In any case, you read with exasperation or amusement the multiple errors in a story, and then turn the page to national or international affairs, and read as if the rest of the newspaper was somehow more accurate about Palestine than the baloney you just read. You turn the page, and forget what you know."
– Michael Crichton (1942-2008)
That's Michael Crichton, the physician turned novelist turned director, talking about his physicist friend Murray Gell-Mann, who discovered (and named) the quark. Crichton pretty much invented the techno-thriller genre of books and film, starting with The Andromeda Strain, which is one of the most influential books in my life, for sure. Crichton is probably best known for his Jurassic Park novels, but take a look at his bibliography sometime ... it's astonishing how much influence he has had on modern American culture, period. That cover photo on this note, from the 1973 version of Westworld, is one of Crichton's, too.
I've written about the Gell-Mann Amnesia effect before, but I wanted to highlight it in a standalone Brief. Why? Because I think it's the primary driver of the social pathology we have today regarding media in general and social media in particular.
If you or your company has EVER been the primary subject of a newspaper article, you know exactly what Crichton is talking about. The article is simply wrong. Not just wrong in minor detail, but wrong in motivation, cause, implication, fundamental facts ... everything. You read it and you think, "how can I get this travesty of an article edited/retracted/rewritten? how is it possible that the writer got this situation so wrong?"

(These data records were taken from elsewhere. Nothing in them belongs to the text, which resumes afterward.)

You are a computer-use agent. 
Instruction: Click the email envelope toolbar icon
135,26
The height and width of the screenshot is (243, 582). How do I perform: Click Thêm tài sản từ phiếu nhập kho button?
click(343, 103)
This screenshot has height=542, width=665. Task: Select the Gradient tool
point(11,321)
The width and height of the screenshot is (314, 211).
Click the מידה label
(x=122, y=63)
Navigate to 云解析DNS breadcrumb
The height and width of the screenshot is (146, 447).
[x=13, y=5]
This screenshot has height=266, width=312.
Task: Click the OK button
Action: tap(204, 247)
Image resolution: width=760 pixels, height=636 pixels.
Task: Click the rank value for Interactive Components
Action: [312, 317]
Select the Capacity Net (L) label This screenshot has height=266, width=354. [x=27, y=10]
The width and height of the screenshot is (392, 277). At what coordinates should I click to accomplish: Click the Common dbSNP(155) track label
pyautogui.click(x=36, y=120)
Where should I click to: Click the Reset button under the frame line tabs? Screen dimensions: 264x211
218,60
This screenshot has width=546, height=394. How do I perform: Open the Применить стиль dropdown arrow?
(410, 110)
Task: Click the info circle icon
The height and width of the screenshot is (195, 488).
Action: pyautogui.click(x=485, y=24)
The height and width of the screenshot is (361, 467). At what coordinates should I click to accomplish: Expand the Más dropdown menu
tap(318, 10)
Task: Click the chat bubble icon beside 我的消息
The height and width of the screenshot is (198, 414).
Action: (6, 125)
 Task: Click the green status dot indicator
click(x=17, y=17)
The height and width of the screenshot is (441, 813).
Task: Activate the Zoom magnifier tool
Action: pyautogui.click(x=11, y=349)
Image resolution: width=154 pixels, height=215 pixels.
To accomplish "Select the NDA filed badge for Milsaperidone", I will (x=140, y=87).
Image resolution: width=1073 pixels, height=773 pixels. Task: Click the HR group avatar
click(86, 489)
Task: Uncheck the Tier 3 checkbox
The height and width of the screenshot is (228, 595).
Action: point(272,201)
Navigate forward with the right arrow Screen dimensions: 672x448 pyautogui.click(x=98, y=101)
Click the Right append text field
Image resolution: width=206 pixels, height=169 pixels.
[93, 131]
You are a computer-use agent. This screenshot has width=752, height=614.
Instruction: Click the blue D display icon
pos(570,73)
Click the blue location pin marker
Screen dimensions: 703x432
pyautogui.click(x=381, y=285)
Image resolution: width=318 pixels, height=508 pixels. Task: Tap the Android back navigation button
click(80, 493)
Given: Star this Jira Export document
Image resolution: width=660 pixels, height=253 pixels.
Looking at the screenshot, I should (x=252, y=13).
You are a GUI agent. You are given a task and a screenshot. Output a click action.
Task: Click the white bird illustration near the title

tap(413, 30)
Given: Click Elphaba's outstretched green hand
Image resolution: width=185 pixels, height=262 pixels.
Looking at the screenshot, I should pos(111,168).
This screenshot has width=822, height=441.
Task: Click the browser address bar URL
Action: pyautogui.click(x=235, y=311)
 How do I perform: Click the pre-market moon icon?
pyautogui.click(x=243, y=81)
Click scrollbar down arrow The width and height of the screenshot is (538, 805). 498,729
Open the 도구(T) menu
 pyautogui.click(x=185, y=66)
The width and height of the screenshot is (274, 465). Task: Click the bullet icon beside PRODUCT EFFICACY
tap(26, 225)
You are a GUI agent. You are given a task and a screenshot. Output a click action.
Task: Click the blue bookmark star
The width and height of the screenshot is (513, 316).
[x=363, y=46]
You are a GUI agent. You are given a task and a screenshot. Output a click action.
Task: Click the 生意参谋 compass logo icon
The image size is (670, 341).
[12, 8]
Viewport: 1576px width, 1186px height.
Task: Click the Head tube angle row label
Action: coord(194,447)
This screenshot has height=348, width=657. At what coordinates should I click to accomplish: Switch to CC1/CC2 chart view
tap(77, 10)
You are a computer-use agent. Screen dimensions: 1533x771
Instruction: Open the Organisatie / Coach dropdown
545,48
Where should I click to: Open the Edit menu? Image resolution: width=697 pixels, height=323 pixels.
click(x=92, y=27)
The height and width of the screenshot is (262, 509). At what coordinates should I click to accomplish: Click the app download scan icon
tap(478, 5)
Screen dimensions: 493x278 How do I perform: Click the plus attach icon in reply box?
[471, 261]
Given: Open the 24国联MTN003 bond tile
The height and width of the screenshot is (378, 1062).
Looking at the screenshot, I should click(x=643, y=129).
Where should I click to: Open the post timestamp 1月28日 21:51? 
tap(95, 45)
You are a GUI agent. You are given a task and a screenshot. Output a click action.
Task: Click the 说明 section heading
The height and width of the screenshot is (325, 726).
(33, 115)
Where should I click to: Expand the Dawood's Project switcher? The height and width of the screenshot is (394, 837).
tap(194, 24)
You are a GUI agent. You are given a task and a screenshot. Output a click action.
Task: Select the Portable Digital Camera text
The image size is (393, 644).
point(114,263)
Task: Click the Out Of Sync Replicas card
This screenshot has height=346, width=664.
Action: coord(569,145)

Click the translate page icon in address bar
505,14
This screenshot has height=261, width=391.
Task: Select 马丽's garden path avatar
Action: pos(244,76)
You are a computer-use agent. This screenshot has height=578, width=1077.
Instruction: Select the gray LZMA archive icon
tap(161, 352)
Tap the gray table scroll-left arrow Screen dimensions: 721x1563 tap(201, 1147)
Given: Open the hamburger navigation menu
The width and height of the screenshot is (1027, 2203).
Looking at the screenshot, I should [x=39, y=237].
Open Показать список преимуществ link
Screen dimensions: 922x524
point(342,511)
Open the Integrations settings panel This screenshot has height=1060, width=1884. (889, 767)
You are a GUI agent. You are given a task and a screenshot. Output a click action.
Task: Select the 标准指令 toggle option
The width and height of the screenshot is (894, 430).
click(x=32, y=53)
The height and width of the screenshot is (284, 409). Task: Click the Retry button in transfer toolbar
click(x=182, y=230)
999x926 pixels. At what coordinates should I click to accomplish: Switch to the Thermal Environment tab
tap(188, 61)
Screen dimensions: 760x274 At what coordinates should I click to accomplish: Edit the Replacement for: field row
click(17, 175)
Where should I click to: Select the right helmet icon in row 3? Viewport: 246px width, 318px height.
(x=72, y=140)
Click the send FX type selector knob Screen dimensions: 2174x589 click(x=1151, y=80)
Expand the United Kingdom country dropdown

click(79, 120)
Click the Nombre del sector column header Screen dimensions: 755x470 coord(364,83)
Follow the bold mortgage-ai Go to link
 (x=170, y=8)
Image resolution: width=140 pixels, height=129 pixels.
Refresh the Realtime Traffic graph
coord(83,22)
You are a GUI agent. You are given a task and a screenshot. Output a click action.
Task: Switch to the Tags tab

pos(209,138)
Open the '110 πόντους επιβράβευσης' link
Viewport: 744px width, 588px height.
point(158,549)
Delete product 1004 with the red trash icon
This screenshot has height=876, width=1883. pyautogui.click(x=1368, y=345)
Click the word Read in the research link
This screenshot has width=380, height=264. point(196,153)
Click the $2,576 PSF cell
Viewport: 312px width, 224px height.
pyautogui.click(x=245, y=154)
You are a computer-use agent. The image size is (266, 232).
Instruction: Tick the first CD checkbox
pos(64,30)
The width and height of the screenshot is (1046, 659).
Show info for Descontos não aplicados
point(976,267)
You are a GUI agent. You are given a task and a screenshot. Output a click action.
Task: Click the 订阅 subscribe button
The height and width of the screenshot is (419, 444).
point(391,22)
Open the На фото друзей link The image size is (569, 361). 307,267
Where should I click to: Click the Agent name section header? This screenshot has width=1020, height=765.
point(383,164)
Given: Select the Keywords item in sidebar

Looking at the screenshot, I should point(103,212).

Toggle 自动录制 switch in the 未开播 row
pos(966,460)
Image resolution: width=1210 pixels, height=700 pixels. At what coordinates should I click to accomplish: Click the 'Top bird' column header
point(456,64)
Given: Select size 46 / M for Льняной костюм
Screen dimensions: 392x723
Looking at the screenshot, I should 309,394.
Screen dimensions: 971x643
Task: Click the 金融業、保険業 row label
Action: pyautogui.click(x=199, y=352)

And yet, despite having this searing experience with media articles where we actually have meaningful personal knowledge, we believe without hesitation the next story we read where we don't!
We are hard-wired to respond to Missionaries, and when I say hard-wired I truly mean that in a biological sense. It's what makes Fiat News - the projection of opinion as fact - work. It's what powers the Trump Train and the Team Elite Club alike. It's not that facts don't matter. They do! But the presentation by a Missionary that a statement is a fact is enough to make it a fact within the Common Knowledge Game. That IS the Common Knowledge Game. All it requires is an effective Missionary.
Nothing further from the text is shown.